SecY constitutes the core of the highly conserved SecYEG translocon complex that governs the translocation or integration of proteins across or into cytoplasmic membranes. Besides its role of guiding nascent membrane protein chains into the lipid bilayer, it also plays an important role in determining transmembrane topology via the so-called positive-inside rule. Site-directed mutations of translocons are known to modify the topology of nascent α-helical segments [1]. We performed molecular dynamics simulations of SecYE from Pyrococcus furiosus [2] embedded in a POPC bilayer. In this structure, SecY is in a partially open ‘primed’ state. It conveniently remained open over the course of a 450 ns simulation due to the presence of lipids wedged between helices TM2b and TM7 (the lateral gate), thus allowing close examination of the electrostatics within the translocon.

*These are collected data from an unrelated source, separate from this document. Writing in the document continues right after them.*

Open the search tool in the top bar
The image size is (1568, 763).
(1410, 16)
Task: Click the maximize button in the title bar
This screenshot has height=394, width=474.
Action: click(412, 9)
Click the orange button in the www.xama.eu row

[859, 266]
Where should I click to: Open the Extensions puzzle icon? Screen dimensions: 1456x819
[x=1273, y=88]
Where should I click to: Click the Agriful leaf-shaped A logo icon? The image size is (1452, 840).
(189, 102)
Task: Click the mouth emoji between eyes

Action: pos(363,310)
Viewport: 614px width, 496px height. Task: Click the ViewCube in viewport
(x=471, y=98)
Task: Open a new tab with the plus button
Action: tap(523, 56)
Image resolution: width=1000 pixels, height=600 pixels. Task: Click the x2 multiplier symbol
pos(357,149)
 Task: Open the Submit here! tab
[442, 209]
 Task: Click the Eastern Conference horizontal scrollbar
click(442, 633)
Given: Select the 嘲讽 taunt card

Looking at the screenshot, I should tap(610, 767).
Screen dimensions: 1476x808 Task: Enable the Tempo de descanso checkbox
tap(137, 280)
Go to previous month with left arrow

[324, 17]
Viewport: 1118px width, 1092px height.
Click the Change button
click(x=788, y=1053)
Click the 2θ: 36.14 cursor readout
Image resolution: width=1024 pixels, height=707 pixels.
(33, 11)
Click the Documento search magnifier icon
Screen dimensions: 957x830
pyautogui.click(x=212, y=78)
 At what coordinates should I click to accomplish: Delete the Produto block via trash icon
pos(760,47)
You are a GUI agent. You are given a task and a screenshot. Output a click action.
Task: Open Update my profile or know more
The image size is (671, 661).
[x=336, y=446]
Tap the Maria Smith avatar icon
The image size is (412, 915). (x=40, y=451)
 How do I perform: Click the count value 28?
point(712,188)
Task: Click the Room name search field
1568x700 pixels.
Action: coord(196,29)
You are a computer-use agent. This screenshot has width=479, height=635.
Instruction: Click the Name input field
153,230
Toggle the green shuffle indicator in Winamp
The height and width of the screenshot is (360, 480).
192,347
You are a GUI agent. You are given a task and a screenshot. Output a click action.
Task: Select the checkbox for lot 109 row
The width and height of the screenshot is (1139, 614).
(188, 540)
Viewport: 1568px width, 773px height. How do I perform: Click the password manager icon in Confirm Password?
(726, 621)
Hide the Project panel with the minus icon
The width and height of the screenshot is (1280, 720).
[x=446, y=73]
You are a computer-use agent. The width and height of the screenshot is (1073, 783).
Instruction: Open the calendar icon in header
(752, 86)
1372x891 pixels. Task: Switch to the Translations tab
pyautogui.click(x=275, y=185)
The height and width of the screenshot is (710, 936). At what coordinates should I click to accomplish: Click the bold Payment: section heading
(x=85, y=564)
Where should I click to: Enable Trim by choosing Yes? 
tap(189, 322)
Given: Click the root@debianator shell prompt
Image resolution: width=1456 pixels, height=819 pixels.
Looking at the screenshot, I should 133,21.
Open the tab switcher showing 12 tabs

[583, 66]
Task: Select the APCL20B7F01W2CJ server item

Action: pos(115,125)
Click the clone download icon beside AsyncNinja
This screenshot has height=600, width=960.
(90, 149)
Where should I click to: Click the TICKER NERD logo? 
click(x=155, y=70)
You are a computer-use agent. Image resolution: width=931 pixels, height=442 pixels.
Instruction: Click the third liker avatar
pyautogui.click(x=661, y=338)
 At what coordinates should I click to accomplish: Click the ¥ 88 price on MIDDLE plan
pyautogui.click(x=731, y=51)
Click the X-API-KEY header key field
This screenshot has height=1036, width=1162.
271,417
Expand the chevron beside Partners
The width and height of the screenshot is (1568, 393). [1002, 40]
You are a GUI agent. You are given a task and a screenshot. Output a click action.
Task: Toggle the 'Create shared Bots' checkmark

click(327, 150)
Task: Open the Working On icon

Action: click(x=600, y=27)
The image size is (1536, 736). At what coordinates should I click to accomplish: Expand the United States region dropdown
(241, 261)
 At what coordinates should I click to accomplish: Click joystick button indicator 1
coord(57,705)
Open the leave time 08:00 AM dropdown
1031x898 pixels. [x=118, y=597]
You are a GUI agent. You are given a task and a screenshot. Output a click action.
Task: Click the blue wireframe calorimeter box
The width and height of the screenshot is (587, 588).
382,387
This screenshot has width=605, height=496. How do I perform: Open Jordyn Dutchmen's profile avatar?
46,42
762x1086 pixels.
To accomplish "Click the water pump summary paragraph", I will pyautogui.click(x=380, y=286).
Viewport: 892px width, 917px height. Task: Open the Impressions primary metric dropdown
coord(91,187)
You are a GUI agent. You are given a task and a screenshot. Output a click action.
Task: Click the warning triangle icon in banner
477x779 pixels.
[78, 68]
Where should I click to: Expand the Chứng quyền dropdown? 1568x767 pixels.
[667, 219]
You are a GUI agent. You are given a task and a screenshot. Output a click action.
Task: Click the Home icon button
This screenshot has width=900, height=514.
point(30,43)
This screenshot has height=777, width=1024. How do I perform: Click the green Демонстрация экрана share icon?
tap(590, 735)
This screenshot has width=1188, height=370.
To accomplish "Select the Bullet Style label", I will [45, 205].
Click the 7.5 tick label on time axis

Within the channel, water dipoles exhibit a preferred orientation, which affects the electrostatic (ES) potential. Time-averaged ES maps reveal a largely positive potential relative to the bulk aqueous phase within the channel except for a strong negative peak at the N-terminus of TM2b. This has implications for the entry of signal sequences into the translocon channel.Research supported by NIH grants RO1 GM74637 and PO1 GM86685.